Further to Senator Black’s resignation from the Conservative caucus, we have a couple of reactions – first, an interview with Black by Jen Gerson, in which Black expresses his excitement for the “uncharted territory” of greater independence in the Senate. Second, a somewhat bitter response from fellow “elected” Alberta Senator Betty Unger, who repeats some of Senator Plett’s accusations about Black’s attendance, and goes on to assert that senators should be in a caucus to give them some kind of accountability. Oh, and then there’s Kady O’Malley, who notes the “disappointment” of Senator Tannas in his response to Black’s decision, in which she reminds them in her own Pollyana-ish way that yes, they can still work together even if they’re no longer in caucus together.
Among the responses are some particular problems with the conceptions of how a caucus can and should operate, and part of that stems from the fairly unique situation of how the Senate was being run under the Harper government.

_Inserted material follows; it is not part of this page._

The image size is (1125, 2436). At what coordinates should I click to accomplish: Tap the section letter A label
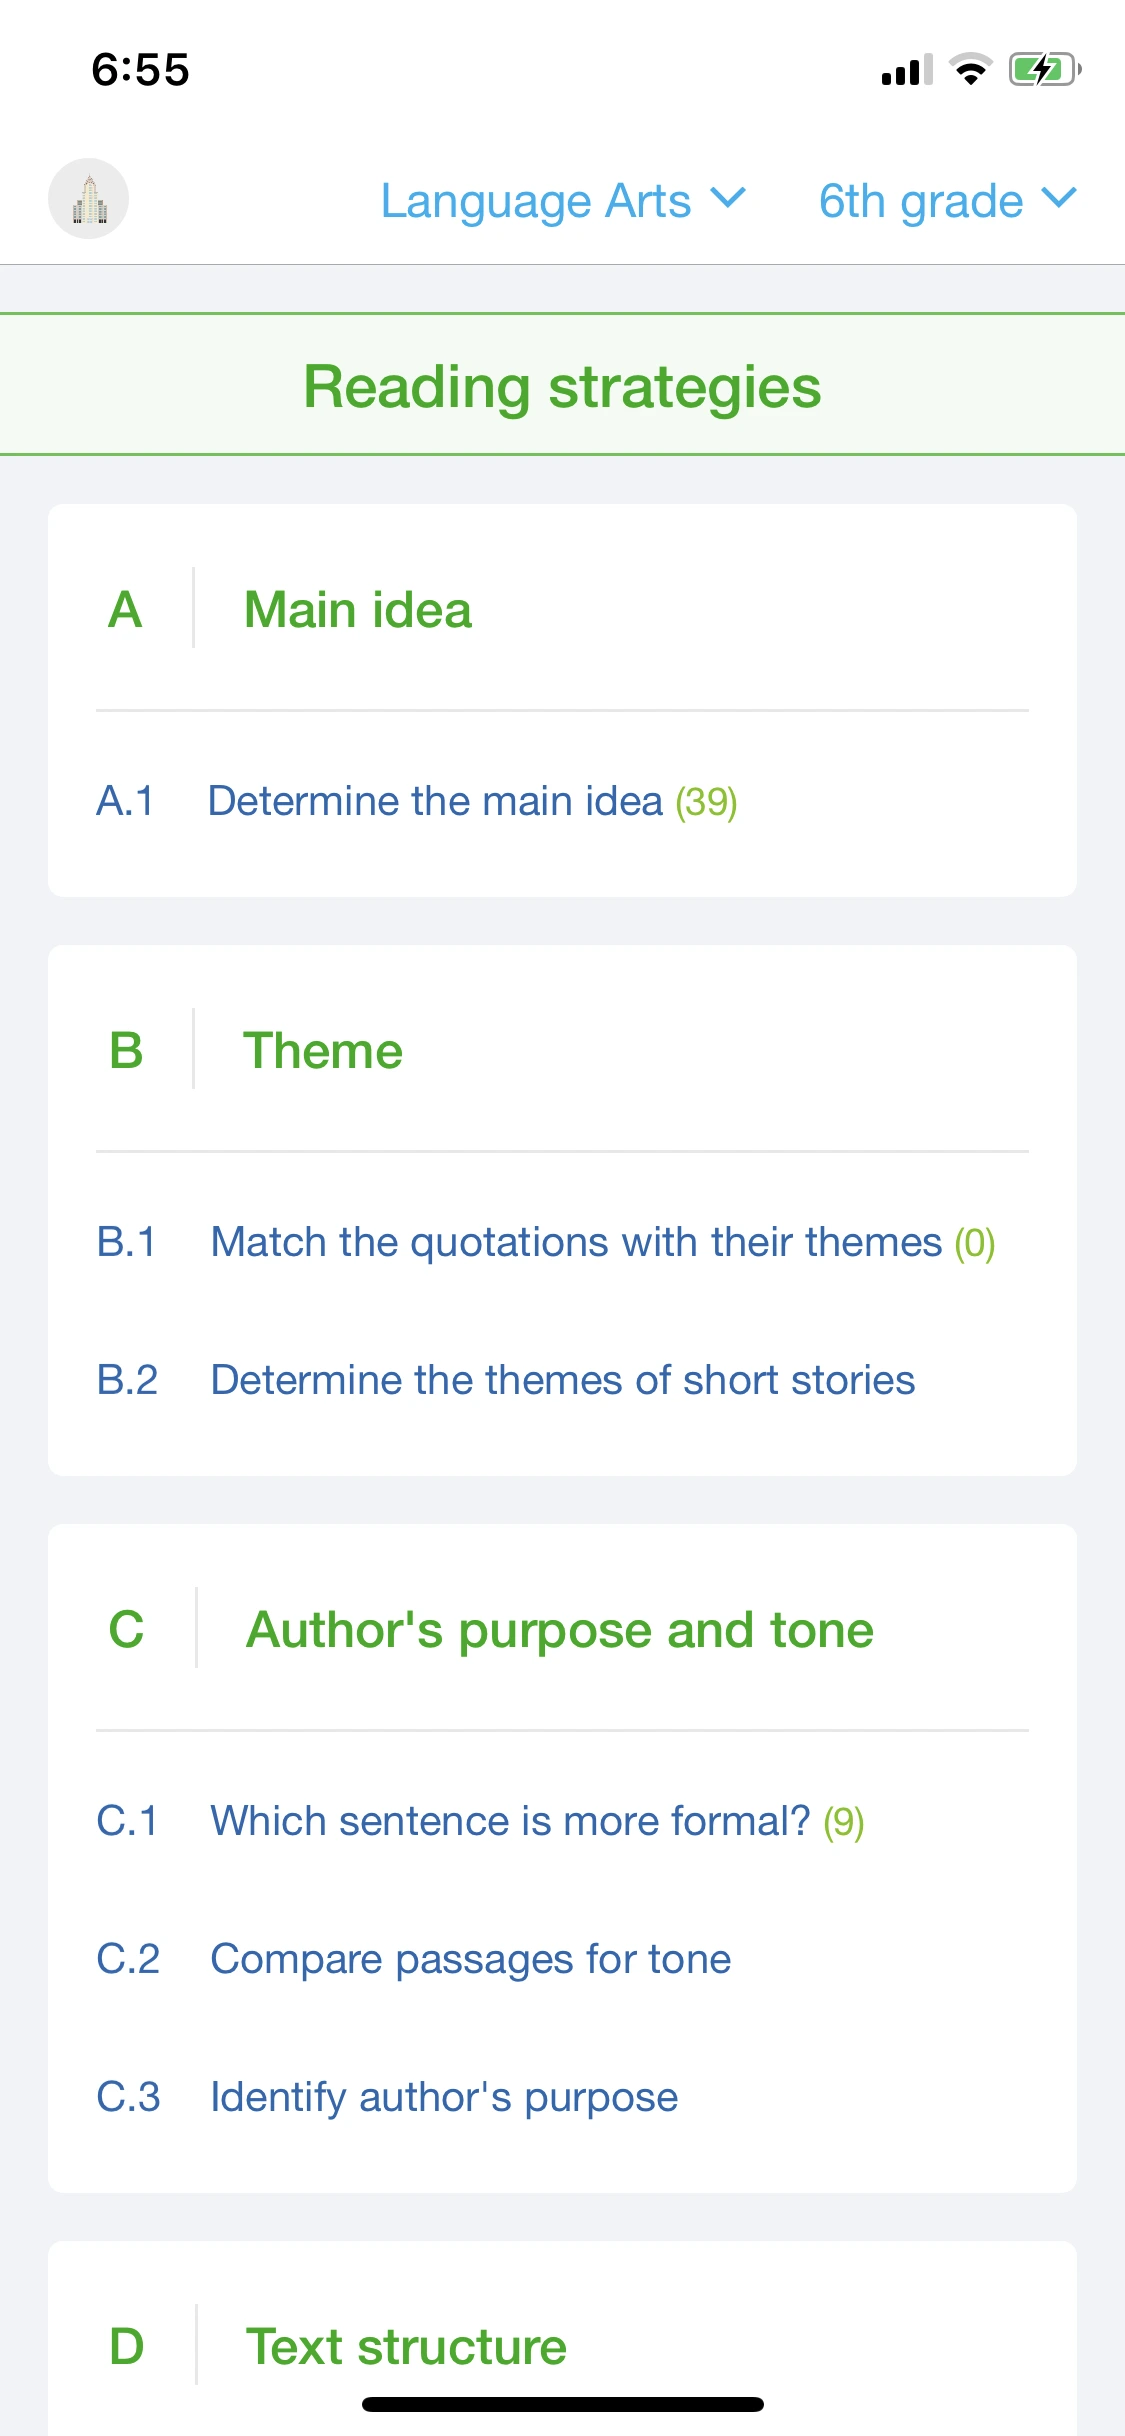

Unger is correct in that being part of the national caucus brings more perspectives and allows more participation (which is one of the reasons why Trudeau’s decision to banish senators from his caucus was short-sighted), but her conception of caucus providing “checks and balances” to senators is a bit mystifying, particularly considering that there is little that a caucus could do to actually control a senator given that they have institutional independence under our constitution. Sure, they can threaten them with being removed from a committee or from participating in travel, but that’s the extent of it, and if a senator feels a particular conviction on an issue, then that’s a risk they can and have taken before.
As for Black, being part of a caucus in the Senate doesn’t mean that he is forced to toe any particular party line, whether they achieve consensus on a position or not. Granted, since he has been in the Senate, it was operating in a more tightly controlled environment because the Conservatives had largely trained their new senators to believe that this was the norm, that they could be whipped, along with some cajoling about how they needed to go along with things under the rubric of “you want to support the prime minister, don’t you?” And that would usually cow them into line, never mind that there are no actual levers of power for a government to assert in the Senate. Black and Unger both have always been in the Senate where they were told that there was this expectation, and now that they are in opposition and the party is in a leadership convention, they are suddenly finding themselves without that same comfortable feeling of obligation to the person who appointed them (never mind their “elected” status – it certainly didn’t mean anything for their “elected” predecessor Bert Brown, who insisted that senators had to dance with the one who brought them). Black obviously decided that he felt freer in this environment and wanted to push it further. That’s his prerogative; Unger feels the need for structure, and that’s legitimate, so long as she knows that she has that institutional independence and that there is no such thing as caucus control for a senator (and I’m not sure that she does, given her Senate “upbringing”).
But honestly – between the fetishisation of “independence” and the wrong-headed notion of “checks and balances” that don’t actually exist, neither are really on the side of the angels on this one.